Yes, it’s possible to get personal loans without a CIBIL score if you’re a first-time borrower with no credit history. However, options are limited and rates are higher. Some NBFCs and fintech lenders use alternative credit assessment methods including bank statement analysis, employment verification, and digital footprint evaluation. Starting with smaller loan amounts (₹50,000-₹2 lakh) from specialized lenders or secured loans against fixed deposits helps build credit history for better future access.
Which bank is best for personal loan in India?
The “best” bank depends on your profile and requirements. HDFC Bank offers competitive rates and quick processing for salaried individuals. SBI provides lower rates for existing customers. ICICI Bank excels in digital convenience and instant approvals. Axis Bank serves customers from premium employers exceptionally well. Kotak Mahindra Bank offers flexible top-up facilities. Compare rates, processing fees, eligibility, and turnaround time before deciding. Your salary account bank often provides the best deal due to relationship benefits.
How fast can I get a personal loan?
Approval and disbursal speed varies by lender and application type. Pre-approved loans from your existing bank can be disbursed within 5 minutes to 2 hours through digital channels. Standard applications from banks typically take 24-72 hours including verification processes. NBFCs like Bajaj Finserv offer instant approvals (within 5 minutes) for eligible customers with quick disbursal. For fastest processing, apply online with your salary account bank with all documents ready, ensure your mobile number and email are updated, and have good credit score above 750.
Conclusion
Navigating personal loan interest rates in India requires understanding multiple factors—from CIBIL scores and lender types to tenure choices and application strategies. In 2026’s competitive lending landscape, rates ranging from 10.25% to 36% offer something for every credit profile, though the difference in total costs can be astronomical.
The key takeaway: invest time in improving your credit profile, compare multiple lenders thoroughly, and never borrow more than necessary or for longer than required. A 2-3% difference in interest rate on a ₹10 lakh loan can save or cost you over ₹1.5 lakh over 5 years—money better spent on your actual goals rather than interest payments.

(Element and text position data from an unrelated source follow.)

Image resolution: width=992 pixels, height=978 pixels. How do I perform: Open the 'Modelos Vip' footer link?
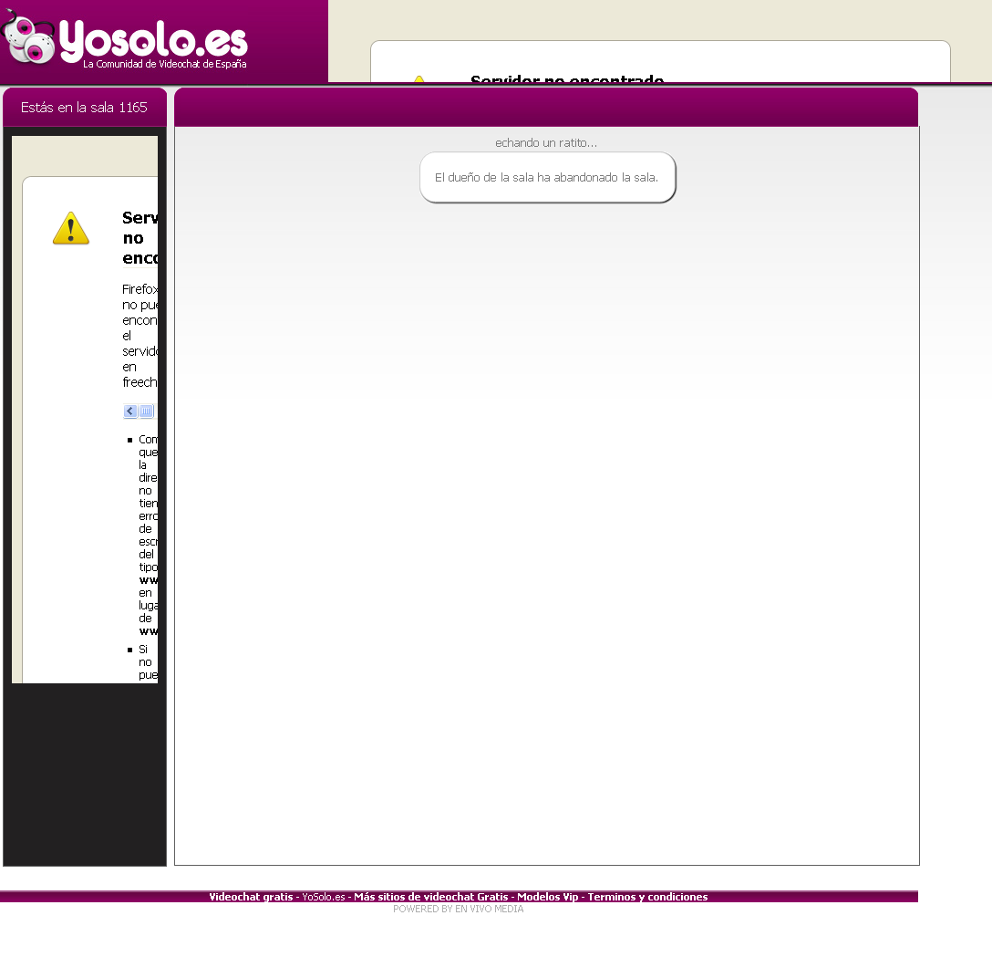click(547, 897)
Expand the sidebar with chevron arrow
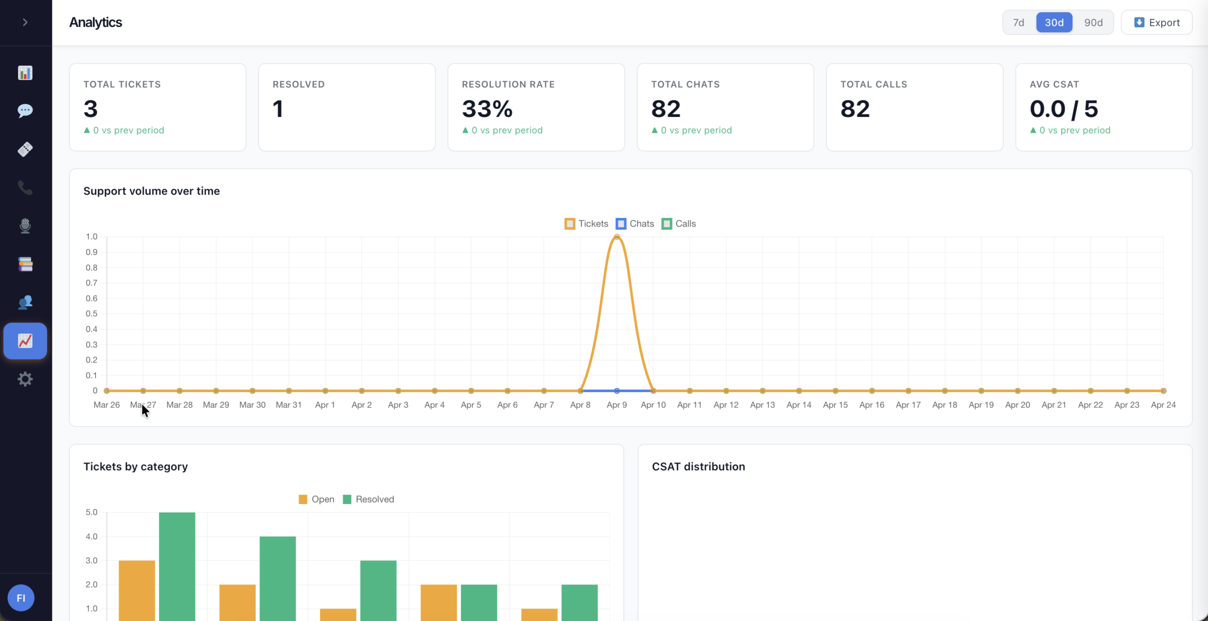 click(25, 22)
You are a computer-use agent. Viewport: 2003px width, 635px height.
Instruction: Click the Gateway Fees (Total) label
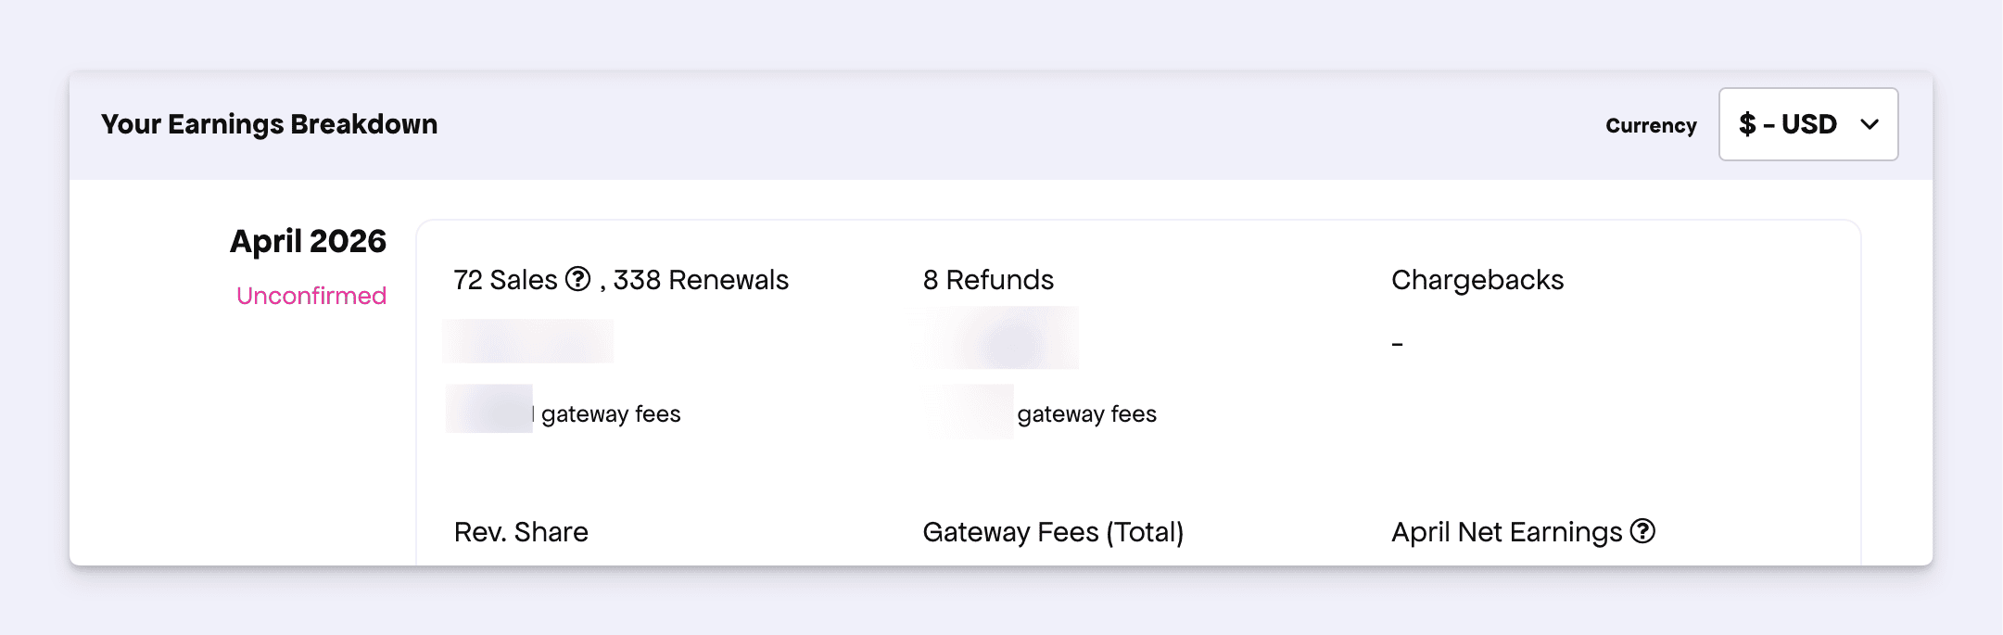1053,532
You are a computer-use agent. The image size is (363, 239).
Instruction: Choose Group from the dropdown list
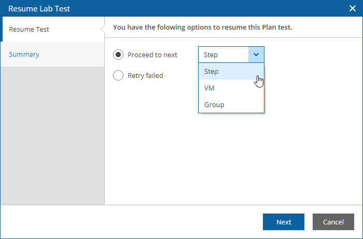pos(231,104)
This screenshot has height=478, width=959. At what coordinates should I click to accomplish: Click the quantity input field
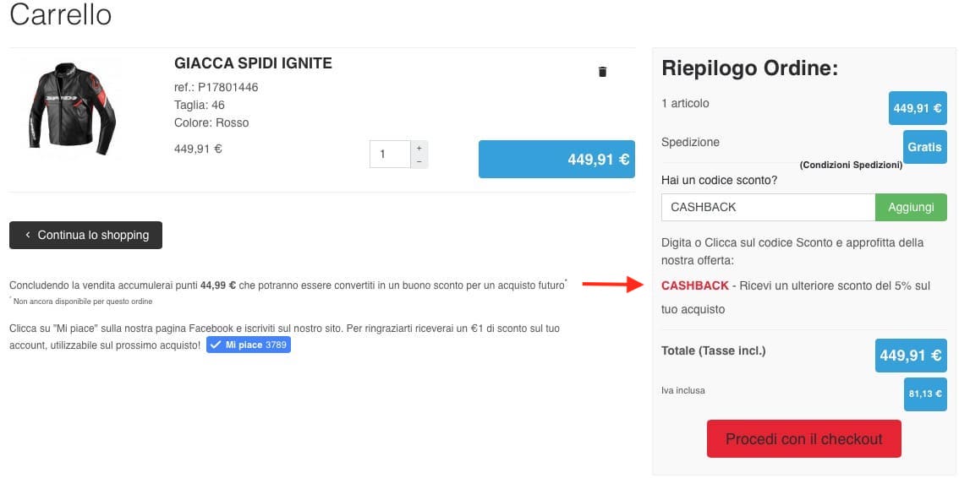tap(390, 155)
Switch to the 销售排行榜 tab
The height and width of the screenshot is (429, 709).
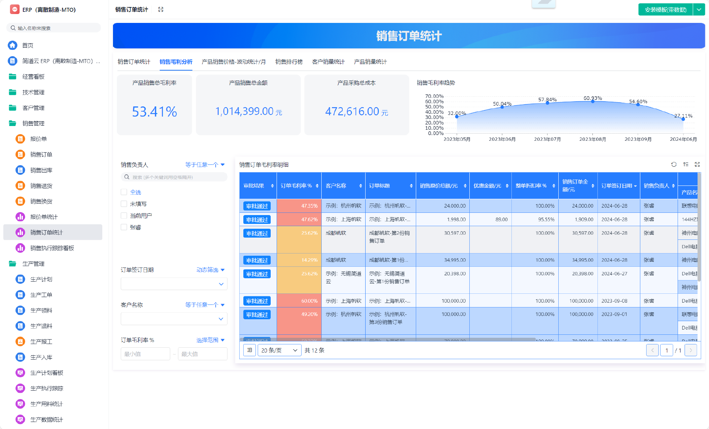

Banks offer lower rates and larger amounts for prime customers, while NBFCs provide accessibility and speed for those with moderate credit profiles. Neither is universally better—your choice should align with your credit standing, urgency, and loan requirements.
Remember that personal loans are powerful financial tools when used wisely but can become debt traps if mismanaged. Borrow responsibly, repay diligently, and always maintain emergency savings alongside loan obligations. Before clicking “apply,” ask yourself if the expense is truly necessary and if you’ve explored all lower-cost alternatives.
Smart borrowing begins with informed decisions. Compare rates, understand terms, and choose wisely—your financial future depends on it.